Ook maakt de enorme hoeveelheid Europese wetgeving, opgesteld in 1995 en 1996, afdwingen nog dringender dan vroeger. De Yankee Group vreest vooral voor die landen, waar het Toezichthoudend Orgaan niet voor de volle 100 procent achter het beginsel van concurrentie staat of niet geheel onafhankelijk is van de bestaande aanbieder.
Yankee is voorts bevreesd dat de organen die toezicht zullen houden over onvoldoende expertise en mankracht beschikken en dat ook de politieke wil in sommige gevallen ontbreekt.
Tenslotte noemt Yankee de overweging dat in elk land van de Unie strijdige belangen vechten om de overhand: aanhangers van volledige concurrentie krijgen het aan de stok met tegenstanders daarvan.

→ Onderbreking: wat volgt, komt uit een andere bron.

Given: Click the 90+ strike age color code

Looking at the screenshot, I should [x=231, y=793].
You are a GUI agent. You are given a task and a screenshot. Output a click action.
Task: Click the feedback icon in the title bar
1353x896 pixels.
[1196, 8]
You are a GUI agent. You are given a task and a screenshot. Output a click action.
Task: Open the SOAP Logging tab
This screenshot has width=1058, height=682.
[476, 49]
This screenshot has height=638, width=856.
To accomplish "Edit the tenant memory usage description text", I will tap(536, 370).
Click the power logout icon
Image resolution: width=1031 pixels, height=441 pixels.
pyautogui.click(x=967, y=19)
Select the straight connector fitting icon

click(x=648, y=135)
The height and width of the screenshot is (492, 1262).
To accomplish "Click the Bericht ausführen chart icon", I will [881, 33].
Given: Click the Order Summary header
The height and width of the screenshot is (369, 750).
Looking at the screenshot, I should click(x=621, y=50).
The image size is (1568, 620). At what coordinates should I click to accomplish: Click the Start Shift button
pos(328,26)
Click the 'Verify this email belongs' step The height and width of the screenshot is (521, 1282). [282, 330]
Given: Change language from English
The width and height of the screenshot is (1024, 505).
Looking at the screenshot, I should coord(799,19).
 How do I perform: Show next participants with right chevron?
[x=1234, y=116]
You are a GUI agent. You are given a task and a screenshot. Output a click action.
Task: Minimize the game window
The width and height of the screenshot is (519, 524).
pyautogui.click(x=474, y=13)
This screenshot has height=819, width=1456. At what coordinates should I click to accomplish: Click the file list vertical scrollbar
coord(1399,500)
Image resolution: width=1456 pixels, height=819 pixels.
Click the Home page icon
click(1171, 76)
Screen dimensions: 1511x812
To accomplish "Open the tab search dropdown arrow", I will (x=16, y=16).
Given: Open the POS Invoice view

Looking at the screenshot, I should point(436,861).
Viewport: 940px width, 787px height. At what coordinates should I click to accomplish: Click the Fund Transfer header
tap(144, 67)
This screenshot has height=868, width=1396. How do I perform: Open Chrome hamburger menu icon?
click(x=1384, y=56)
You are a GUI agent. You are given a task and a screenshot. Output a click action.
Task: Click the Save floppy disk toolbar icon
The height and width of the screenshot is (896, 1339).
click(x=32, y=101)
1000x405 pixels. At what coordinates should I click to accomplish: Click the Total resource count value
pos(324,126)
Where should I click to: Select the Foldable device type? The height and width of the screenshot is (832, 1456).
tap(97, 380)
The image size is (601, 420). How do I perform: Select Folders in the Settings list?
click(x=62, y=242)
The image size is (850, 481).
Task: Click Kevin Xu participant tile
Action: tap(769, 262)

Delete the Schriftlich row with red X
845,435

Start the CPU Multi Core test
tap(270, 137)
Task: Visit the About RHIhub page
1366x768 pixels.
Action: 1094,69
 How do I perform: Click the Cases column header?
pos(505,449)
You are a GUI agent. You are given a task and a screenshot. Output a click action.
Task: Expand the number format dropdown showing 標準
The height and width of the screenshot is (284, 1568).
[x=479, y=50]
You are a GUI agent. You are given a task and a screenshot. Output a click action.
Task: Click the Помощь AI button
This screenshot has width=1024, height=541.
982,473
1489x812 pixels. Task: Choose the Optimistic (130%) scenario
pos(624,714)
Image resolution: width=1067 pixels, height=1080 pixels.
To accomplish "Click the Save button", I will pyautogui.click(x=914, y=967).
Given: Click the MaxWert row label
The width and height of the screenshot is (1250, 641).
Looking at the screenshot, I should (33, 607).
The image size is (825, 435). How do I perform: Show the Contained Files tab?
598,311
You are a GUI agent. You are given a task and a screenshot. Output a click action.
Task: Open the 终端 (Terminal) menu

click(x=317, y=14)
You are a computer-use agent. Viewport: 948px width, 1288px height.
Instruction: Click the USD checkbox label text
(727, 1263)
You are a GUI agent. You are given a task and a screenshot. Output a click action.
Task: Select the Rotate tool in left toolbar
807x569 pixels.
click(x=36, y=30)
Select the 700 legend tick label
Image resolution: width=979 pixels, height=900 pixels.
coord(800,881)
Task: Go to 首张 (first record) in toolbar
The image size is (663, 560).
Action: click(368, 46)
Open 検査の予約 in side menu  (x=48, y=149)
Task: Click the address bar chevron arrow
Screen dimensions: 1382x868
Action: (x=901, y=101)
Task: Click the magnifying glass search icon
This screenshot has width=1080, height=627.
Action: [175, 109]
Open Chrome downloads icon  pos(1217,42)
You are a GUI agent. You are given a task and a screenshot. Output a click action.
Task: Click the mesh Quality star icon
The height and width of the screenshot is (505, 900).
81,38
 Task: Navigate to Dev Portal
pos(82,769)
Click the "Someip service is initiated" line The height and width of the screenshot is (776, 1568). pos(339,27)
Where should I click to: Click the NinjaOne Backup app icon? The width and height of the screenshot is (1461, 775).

Europese bedrijven zouden van de aanwezigheid van deze hinderpalen wel eens de dupe kunnen worden. De economische lasten rusten immers op hun schouders, zeker in vergelijk met hun concurrenten in de Verenigde Staten. De nationale staten in de Unie hebben er echter belang bij de waarde van hun PTT’s te maximaliseren, alvorens ze tot verkoop van hun deelneming overgaan.
Het eindoordeel over Nederland heeft een gemengd karakter. In eerste instantie liep ons land voorop, bijvoorbeeld bij het vrijmaken van de markt voor huurlijnen. Daarna was de vaart eruit. Met de mobiele telefonie, private spraak-diensten en de onafhankelijke toezichthouder zijn we niet meer dan een goede middenmoter geweest. "De afgelopen tijd heeft Nederland echter een aantal initiatieven genomen, die ons de indruk geven dat er weer serieus aan liberalisering gewerkt wordt", aldus het rapport. Een zevende plek dus, met stip?
Dit is het tweede en laatste artikel over ‘Liberalisering openbare telefonie via vaste lijnen’. Het eerste verscheen vorige week.